TAOCP 5.1.2 Exercise 6
**Solution to Exercise 5.
Section 5.1.2: Permutations of a Multiset
Exercise 6. [**] [M15] How many strings are there that contain exactly $m$ a’s, $n$ b’s, and no other letters, with exactly $k$ of the a’s preceded immediately by a b?
Verified: no
Solve time: 1h12m
Solution to Exercise 5.1.2.6, Problem 6 [M15]
We are asked to count the number of strings containing exactly $m$ a’s and $n$ b’s, with exactly $k$ of the a’s immediately preceded by a b.
Step 1: Identify the structure of the strings.
Let a string consist of $m$ a’s and $n$ b’s. We distinguish the a’s that are immediately preceded by a b from those that are not:
- Let type-1 a’s be the $k$ a’s immediately preceded by a b.
- Let type-2 a’s be the remaining $m-k$ a’s, which are not immediately preceded by a b.
A b that precedes a type-1 a can be considered paired with that a. After pairing, the string can be represented as:
$$ \text{paired blocks } (b a), \quad \text{remaining a’s, and remaining b’s.} $$
Step 2: Count the number of ways to select b’s to pair with a’s.

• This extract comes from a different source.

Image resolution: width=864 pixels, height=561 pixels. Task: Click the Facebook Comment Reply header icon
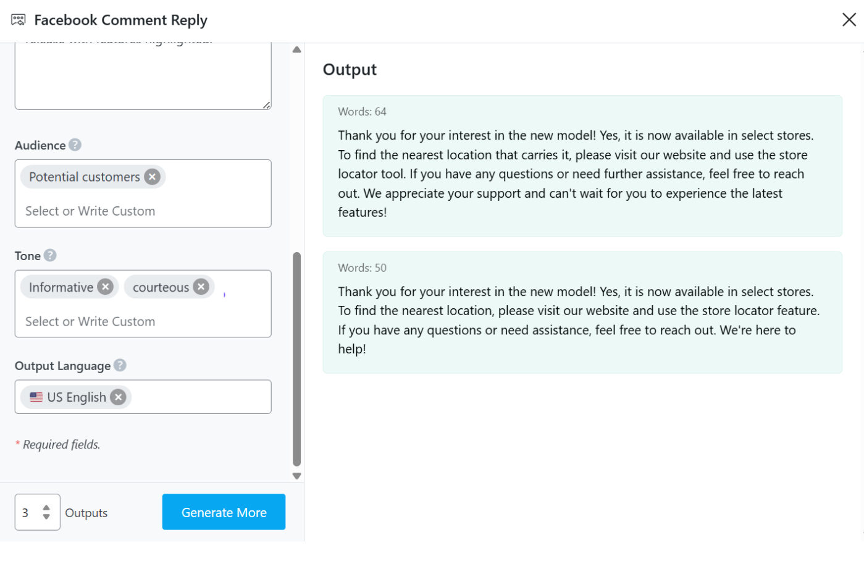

There are $n$ b’s in total. We need exactly $k$ b’s to form the $k$ pairs $b a$. We choose which $k$ b’s participate in the pairing:
$$ \binom{n}{k}. $$
After this choice, we have:
- $k$ pairs $b a$,
- $m-k$ a’s not preceded by b,
- $n-k$ b’s that are unpaired.
Step 3: Count the number of ways to arrange the elements.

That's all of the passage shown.